After giving birth, women are left with pregnancy weight that varies in the amount of time it takes to lose. Although many celebrity moms are notorious for rebounding back to their original slim figures, the average woman is typically not as fortunate and may struggle with returning to healthy lifestyle habits while juggling a busy schedule. Stubborn belly fat often proves to be a difficult area to lose body fat due to abdominal laxity, or looseness, and stretch marks that occur with pregnancy. Although there is no one specific diet or exercise that will spot-reduce belly fat, eating a nutritious diet combined with regular exercise can help you lose weight for improved health. Consult with a health professional prior to starting any new dietary or exercise regimen to avoid adverse health risks.
Eat More Produce
Fruits and vegetables should form the foundation of a healthy eating plan for post-pregnant women.
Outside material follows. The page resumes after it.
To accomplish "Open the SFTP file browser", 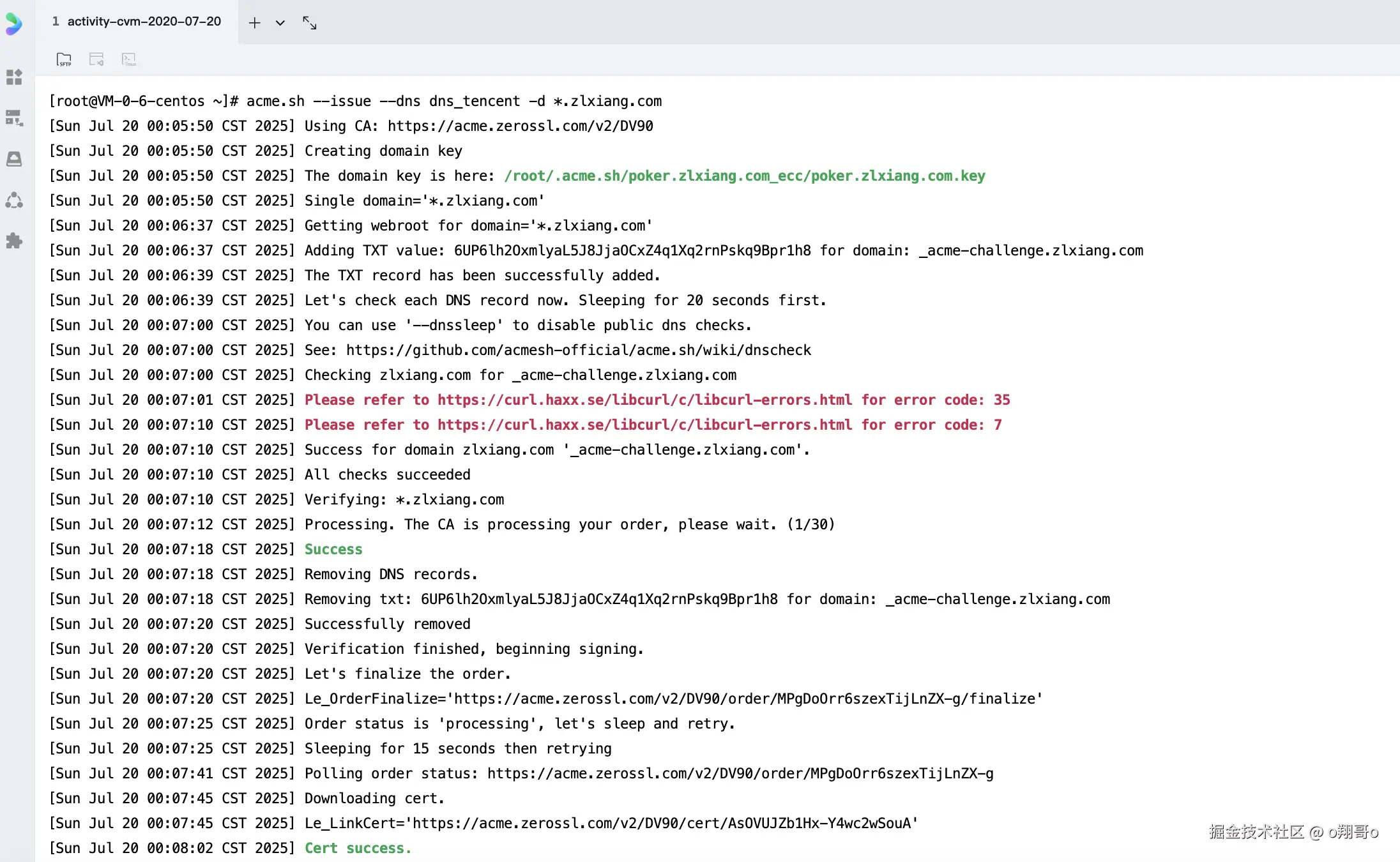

Most fruits and vegetables are low in calories, have little to no fat, no added refined sugars and are a source of essential nutrients, vitamins and minerals. Replacing high-fat or sugary foods with lower calorie foods can decrease overall daily calorie intake to assist in weight loss. Produce is also a source of dietary fiber, which fills you up and satiates the appetite to prevent hunger cravings that lead to overeating. Aim for at least five to 10 servings of fruits and vegetables daily.
Exercise
Exercise is a fundamental component to a healthy lifestyle that can assist in weight loss. Physical activity burns extra calories that can increase fat-burning potential when calories expended are greater than those ingested. In addition to revving up the metabolism for increased calorie burn, exercise also improves sleep, reduces stress levels and decreases the risk of high blood pressure, diabetes and stroke. Personal trainer Gina Lombardi suggests that walking 30 minutes to one hour daily with a baby in a stroller can assist in fat burning. Other suggestions include at-home workout videos while your baby is sleeping or hiring a babysitter to hit the gym a few times a week. Aim for a minimum of 30 minutes of moderate-intensity exercise five days per week to assist in weight-loss efforts.
Abdominal Exercises
After giving birth, abdominal-toning exercises can help strengthen lax, or loose, stomach and pelvic floor muscles. Toning exercises must be accompanied with a cardiovascular exercise regimen as crunches alone will not help you lose layers of fat over the belly. Strengthening your core with different exercises will target your stomach, waist, back and deep abdominal muscles for an effective workout. Add crunches, oblique twists, pelvic tilts and gentle back extensions lying on your tummy to your workout regimen. Aim to complete three sets of 10 to 20 reps three times per week.
Precautions
Although an exercise program is recommended post-pregnancy, precautions should be taken. Medical consult and supervision is required prior to engaging in formal exercise after giving birth. Pregnancy results in lax ligaments and weakened pelvic floor structures that put you at increased risk for injury or internal damage. Exercise regimens can be resumed gradually once medical clearance is given. Women who had C-sections versus vaginal deliveries may need to wait longer to return to formal exercise.